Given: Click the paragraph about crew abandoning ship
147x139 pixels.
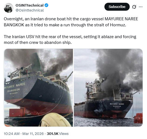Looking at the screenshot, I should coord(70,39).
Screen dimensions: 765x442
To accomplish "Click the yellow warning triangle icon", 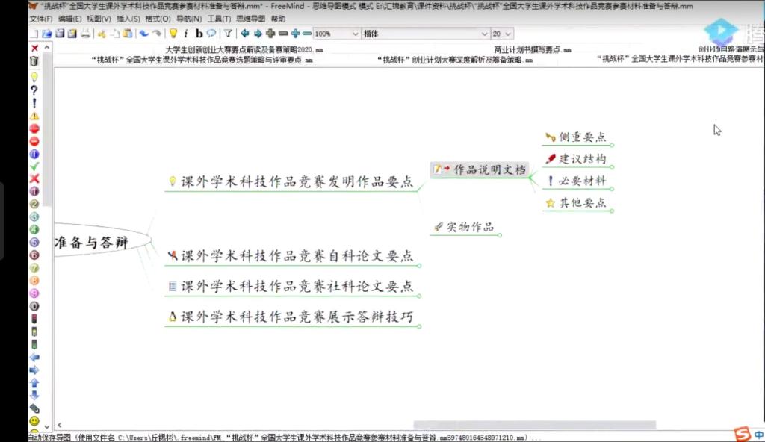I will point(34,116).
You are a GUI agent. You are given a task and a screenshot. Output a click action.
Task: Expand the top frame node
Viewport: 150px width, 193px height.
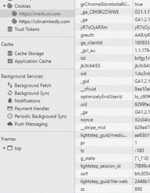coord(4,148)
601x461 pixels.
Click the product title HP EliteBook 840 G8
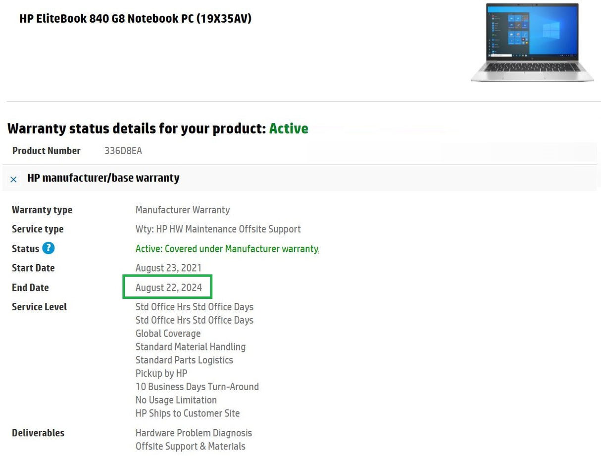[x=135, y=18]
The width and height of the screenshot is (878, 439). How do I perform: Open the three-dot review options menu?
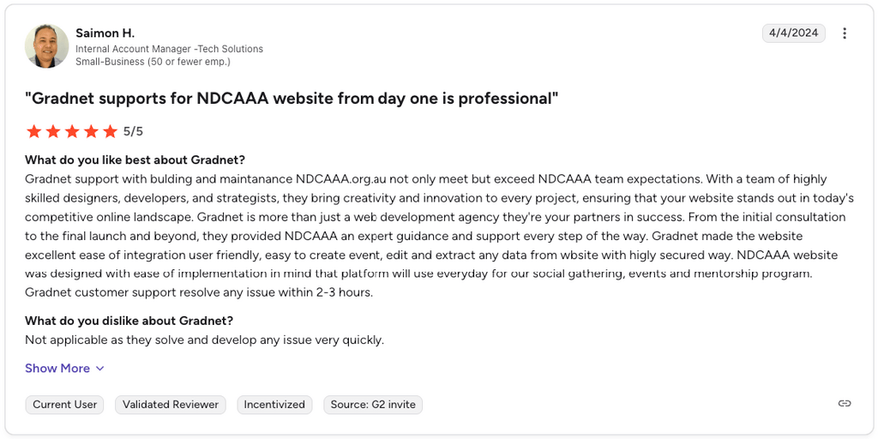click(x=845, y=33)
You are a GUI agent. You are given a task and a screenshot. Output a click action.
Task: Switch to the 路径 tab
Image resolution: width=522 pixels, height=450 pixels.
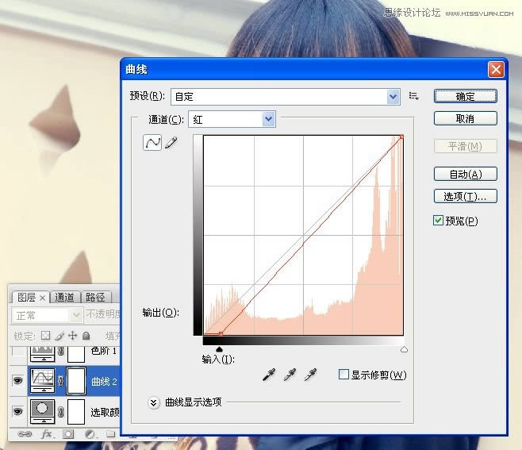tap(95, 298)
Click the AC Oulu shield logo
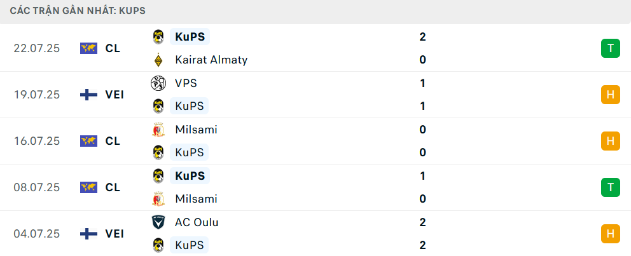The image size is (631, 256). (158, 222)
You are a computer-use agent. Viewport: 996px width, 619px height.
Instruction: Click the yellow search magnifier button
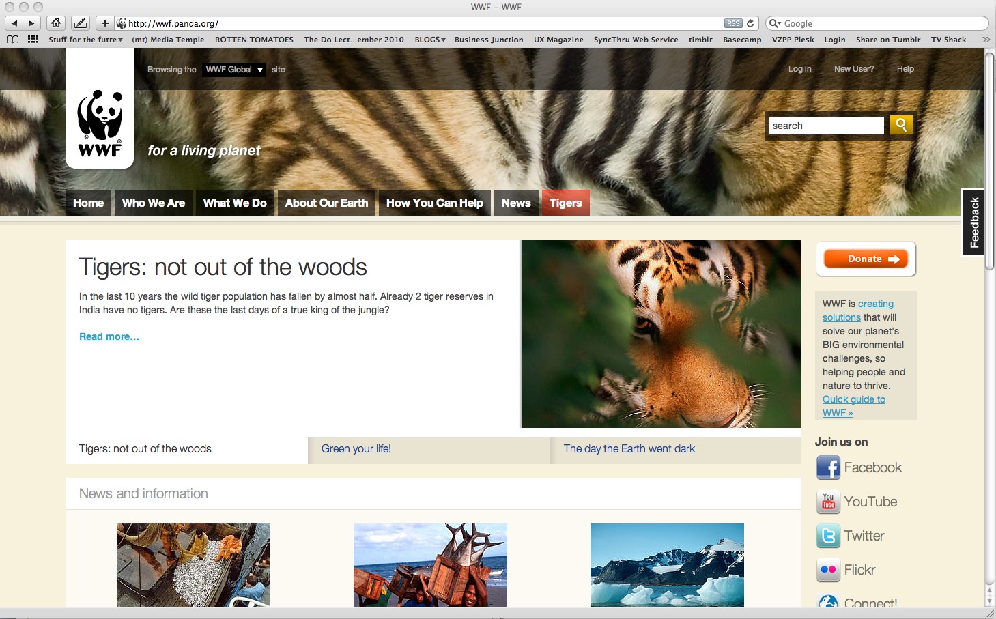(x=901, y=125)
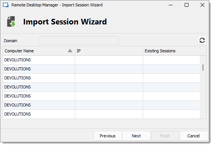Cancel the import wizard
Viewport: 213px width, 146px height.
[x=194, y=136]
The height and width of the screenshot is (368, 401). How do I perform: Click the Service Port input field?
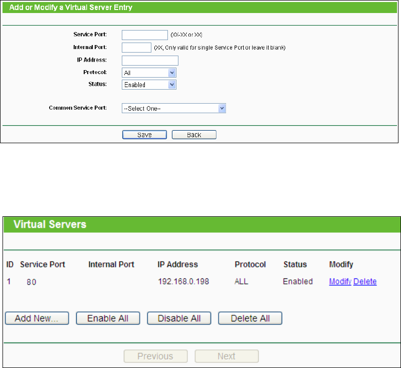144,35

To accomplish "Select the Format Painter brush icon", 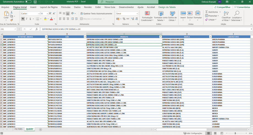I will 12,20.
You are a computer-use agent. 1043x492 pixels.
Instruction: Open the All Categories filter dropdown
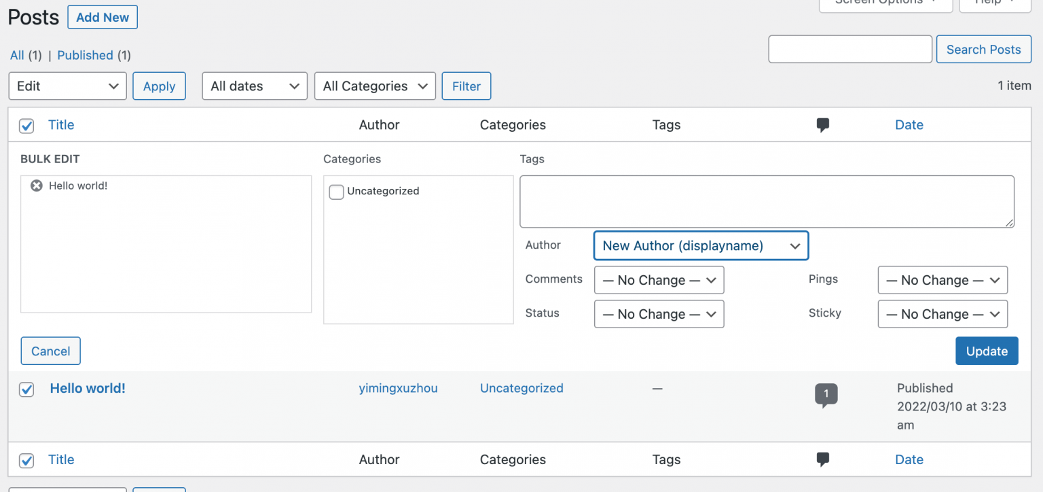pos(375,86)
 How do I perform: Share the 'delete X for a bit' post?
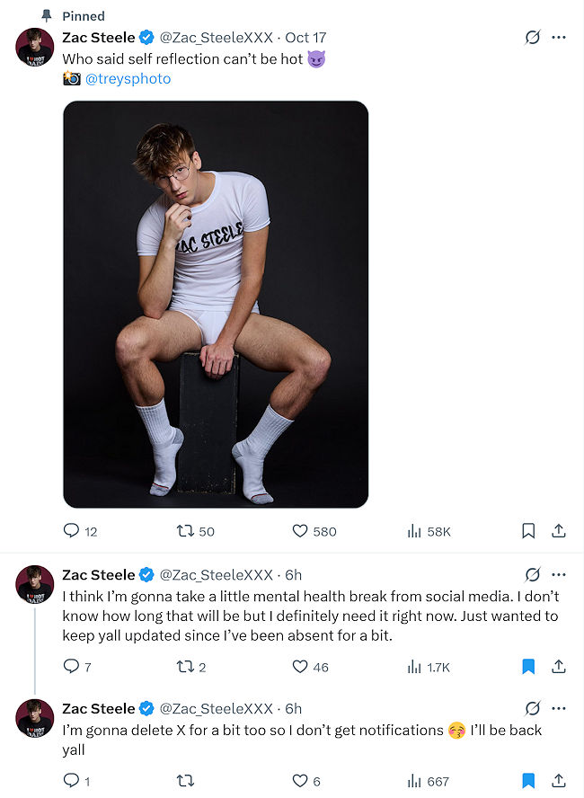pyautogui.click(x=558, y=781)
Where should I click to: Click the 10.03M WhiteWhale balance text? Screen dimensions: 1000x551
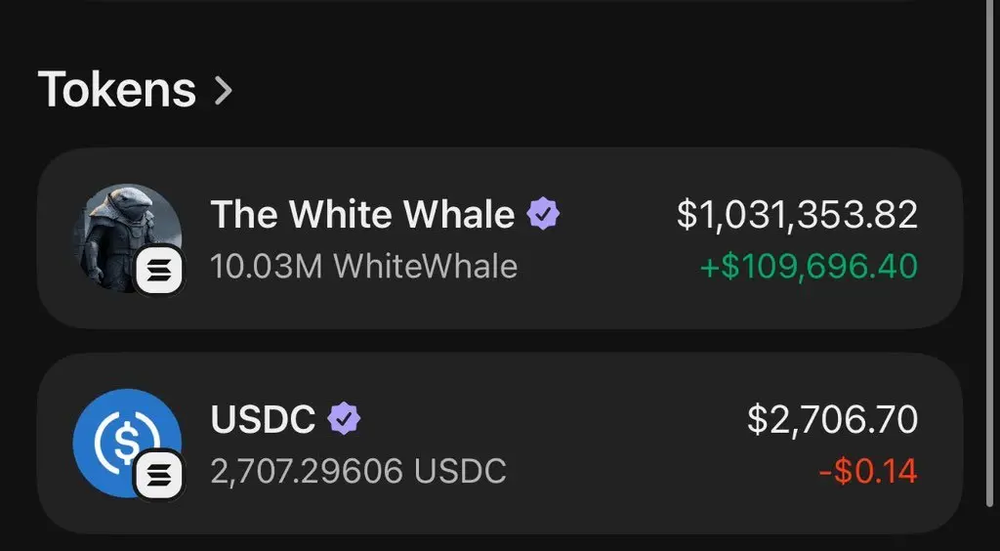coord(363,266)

• _The task_
Only the lines that contain the string "agent" should be copied from the entries above.

• _Output for this exercise_
You are a GUI agent. You are given a task and a screenshot. Output a click action.
You are a GUI agent. You are given a task and a screenshot. Output a click action.
You are a computer-use agent. Viewport: 996px width, 619px height.
You are a computer-use agent. 1043x492 pixels.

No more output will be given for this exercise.